Aubrey Plaza stars in this baudy, raunchy comedy about nuns who encounter a rather studly “mute” (Dave Franco).

Director: Jeff Baena
Runtime: 90 minutes
Language: English

Mostlyindies Grading:

4 out of 5 stars (4 / 5)

Do not let the habits, or the setting, or the religious imagery fool you. The Little Hours is a rip-roaring, baudy comedy that owes its dues to Woody Allen’s Everything You Wanted to Know About Sex, Mel Brooks movies, and maybe even some early John Waters. Loosely based on Boccaccio’s Decameron, namely the first story of the third day, The Little Hours focuses on the lives of nuns (Aubrey Plaza, Alison Brie, and Kate Micucci) living in relative serene, religious bliss who encounter a young man (Dave Franco) who’s been taken as an apprentice by their priest (John C Reilly). The young man had escaped certain death by his master (Nick Offerman) who caught him having sex with his wife (Lauren Weedman, who’s gone too soon from the film and boasts some razor-sharp scenes with Offerman) and wanted him dead.

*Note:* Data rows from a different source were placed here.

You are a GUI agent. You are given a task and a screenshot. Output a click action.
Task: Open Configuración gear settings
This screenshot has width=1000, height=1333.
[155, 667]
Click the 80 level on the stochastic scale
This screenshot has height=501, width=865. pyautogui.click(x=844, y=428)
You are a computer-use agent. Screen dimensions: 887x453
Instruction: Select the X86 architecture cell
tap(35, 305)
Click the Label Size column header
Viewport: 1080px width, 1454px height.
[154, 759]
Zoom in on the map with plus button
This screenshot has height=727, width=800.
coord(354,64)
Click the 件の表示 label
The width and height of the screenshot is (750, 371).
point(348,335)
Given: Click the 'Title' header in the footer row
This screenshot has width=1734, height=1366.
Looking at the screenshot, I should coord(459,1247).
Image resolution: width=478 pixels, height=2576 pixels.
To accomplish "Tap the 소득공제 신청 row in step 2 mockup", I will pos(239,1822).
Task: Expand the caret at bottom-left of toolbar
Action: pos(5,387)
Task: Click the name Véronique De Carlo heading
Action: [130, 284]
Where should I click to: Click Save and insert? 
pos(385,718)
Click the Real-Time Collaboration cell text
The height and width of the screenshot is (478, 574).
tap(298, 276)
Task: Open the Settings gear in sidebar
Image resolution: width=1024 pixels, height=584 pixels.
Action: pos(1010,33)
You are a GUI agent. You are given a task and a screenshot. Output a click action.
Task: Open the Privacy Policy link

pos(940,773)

The priest has decided to have him work in their convent and learn from his sins without knowing that the nuns who live under his roof are not the typical, God-fearing type but strikingly savvy and in need of a man to satisfy their passions. For its brief run — the movie itself is a mere 90 minutes from opening to closing credits — The Little Hours is a laugh a minute riot and manages to throw everything at the audience, from ferocious verbal assaults in modern speech by the nuns themselves to some truly off-the-wall performances by all involved, and even when the entire thing starts to wear just a shade thin — because how long can you keep the crazy running at all cylinders before something starts to give –, this is a solidly entertaining little comedy that will erase all  your momentary troubles away and even boasts a little gravitas underneath its farcical exterior, as we get to see a picture of how difficult it was for women to live back in the 1300s. Go see this one — it’s a shot of fresh air.